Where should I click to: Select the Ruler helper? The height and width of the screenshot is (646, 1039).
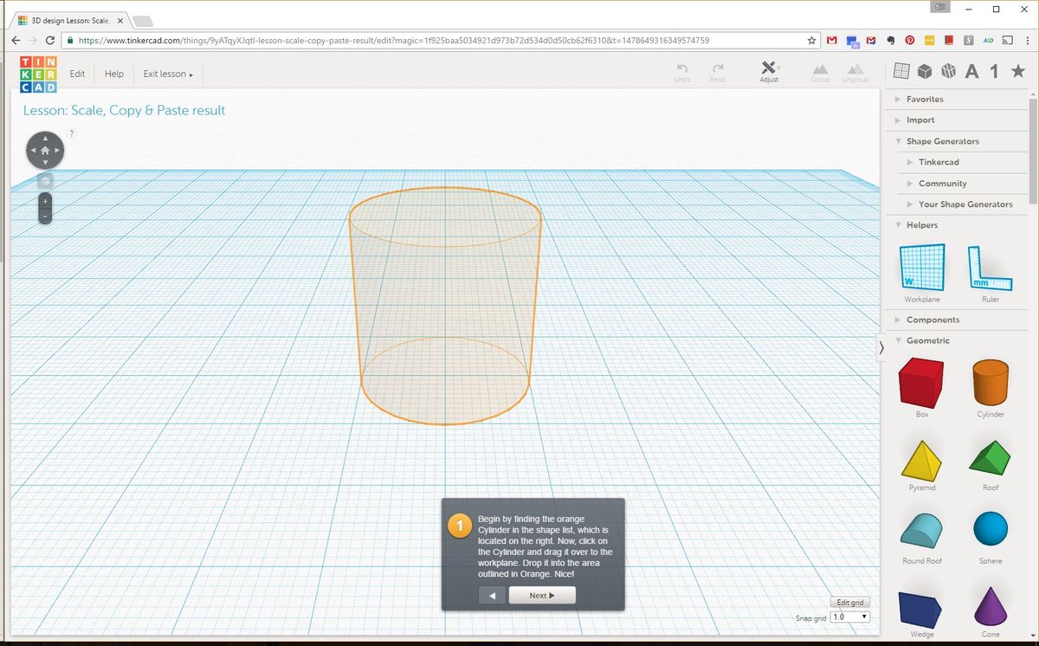click(990, 270)
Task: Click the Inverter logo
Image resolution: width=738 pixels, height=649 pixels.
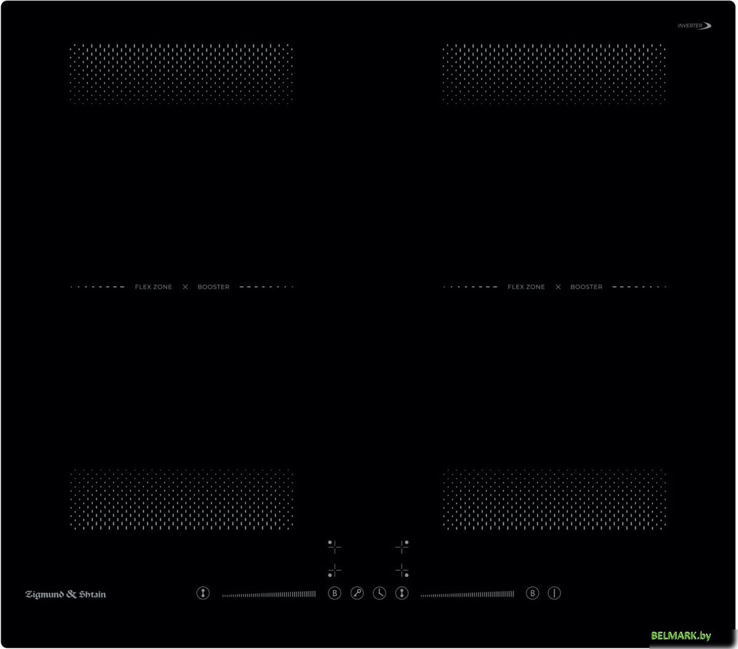Action: (694, 26)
- - - -
→ **ABOUT THIS TASK**:
Each entry is to be given again exactly as it stands, with its pictures removed.

→ **OUTPUT OF THE TASK**:
Where should I click to: Select the Ruler helper? The height and width of the screenshot is (646, 1039).
click(990, 270)
Task: Click the Inverter logo
Image resolution: width=738 pixels, height=649 pixels.
Action: (694, 26)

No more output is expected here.